▶ _Extrait du document_:
Sélectionné à la 62e Semaine de la Critique de Cannes, Levante de Lillah Halla nous emmène dans le Brésil de Bolsonaro, où infusent fascisme et activisme religieux

Sofia (Ayomi Domenica) a 17 ans, joue au volley-ball dans l’équipe féminine de C.Leste. Un club incluant des lesbiennes, et des transgenres sous la direction ferme et maternelle de la coach incarnée par Grace Passô. Remarquée par une sélectionneuse, Sofia se voit proposer une bourse et un contrat professionnel au Chili, après la fin de la compétition en cours, où elle sera observée de très près. Une chance inouïe et l’accomplissement de ses rêves. Mais alors que l’équipe vient de remporter les quarts de finale, la jeune fille, bisexuelle, en couple avec une autre joueuse, s’aperçoit qu’elle est enceinte. L’avortement est illégal au Brésil. Pour les pauvres, s’entend. Les riches trouvent toujours un arrangement. Dès lors, pour la jeune sportive qui ne veut pas de cette grossesse, commence un parcours de combattante.

▶ _Contenu des données_:
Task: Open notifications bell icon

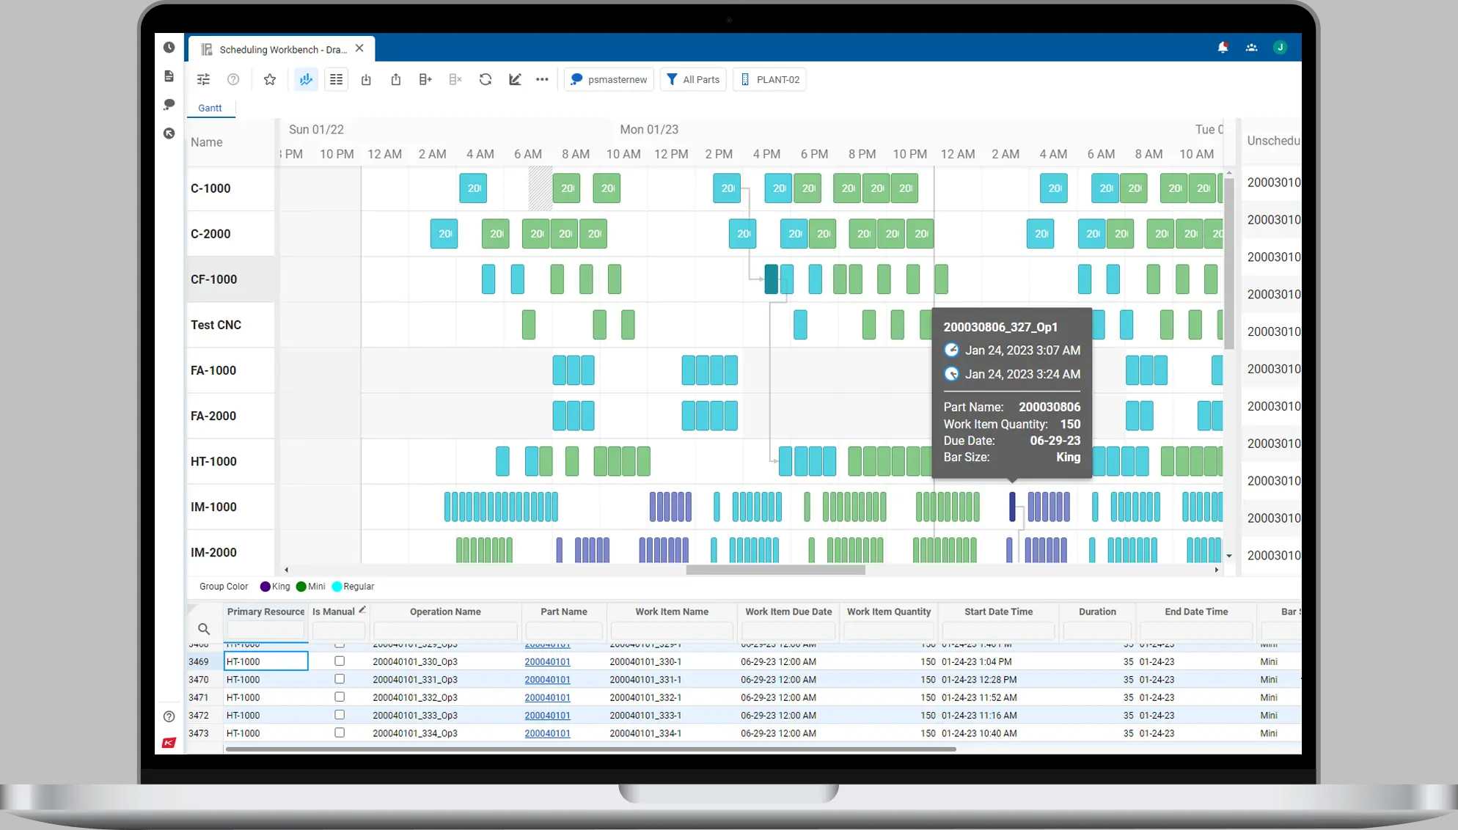Action: tap(1223, 48)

▶ _Travail à faire_:
1. Quels noms de personnes ou de personnages l'extrait sur le film Levante mentionne-t-il ?
2. Recopiez le passage de l'extrait sur le film Levante qui commence à « Sofia (Ayomi Domenica) » et se termine à « parcours de combattante. ».
3. Poursuivez l'extrait sur le film Levante à partir de sa dernière phrase.

▶ _Réponses par tâche_:
1. Lillah Halla, Bolsonaro, Sofia, Ayomi Domenica, Grace Passô

2.
Sofia (Ayomi Domenica) a 17 ans, joue au volley-ball dans l’équipe féminine de C.Leste. Un club incluant des lesbiennes, et des transgenres sous la direction ferme et maternelle de la coach incarnée par Grace Passô. Remarquée par une sélectionneuse, Sofia se voit proposer une bourse et un contrat professionnel au Chili, après la fin de la compétition en cours, où elle sera observée de très près. Une chance inouïe et l’accomplissement de ses rêves. Mais alors que l’équipe vient de remporter les quarts de finale, la jeune fille, bisexuelle, en couple avec une autre joueuse, s’aperçoit qu’elle est enceinte. L’avortement est illégal au Brésil. Pour les pauvres, s’entend. Les riches trouvent toujours un arrangement. Dès lors, pour la jeune sportive qui ne veut pas de cette grossesse, commence un parcours de combattante.

3.
Fureur de vivre

Malgré la pression des sponsors du club, les actions intrusives des agents fondamentalistes, doucereux et abjects, qui piègent, traquent et menacent de prison les jeunes filles voulant avorter. Malgré la réprobation sociale, le regard des voisins, les tags sur les murs citant l’Epître aux Romains, le caillassage de sa maison, les menaces et les insultes, Sofia tient bon. Elle – qui a perdu sa mère –, peut s’appuyer sur un père aimant, apiculteur de métier, doux comme le miel de ses abeilles, et une tante bienveillante. Mais c’est du collectif de ses copines surtout, qu’elle tire sa force. Des filles solidaires, joyeuses, espiègles. Le titre du film Levante – qui signifie « soulèvement », désigne aussi une plante rituelle censée donner des pouvoirs surhumains. Un titre qui sied bien à ce film, construit comme un thriller d’une incroyable énergie. La réalisatrice capte l’exultation des corps, jeunes, vigoureux, sans formatage aucun, saisis plein cadre dans les vestiaires, sous la douche, dans les activités sportives, festives ou amoureuses. Des corps qui crient comme les couleurs orange et rose, et vibrent sur la musique signée Maria Beraldo et Badsista (DJ, cofondatrice du collectif féministe Bandida, qui fait vibrer les clubs de São Paulo avec sa ghetto house).
Fureur de vivre contre l’oppression, l’étouffement, la dépression, la violence politique.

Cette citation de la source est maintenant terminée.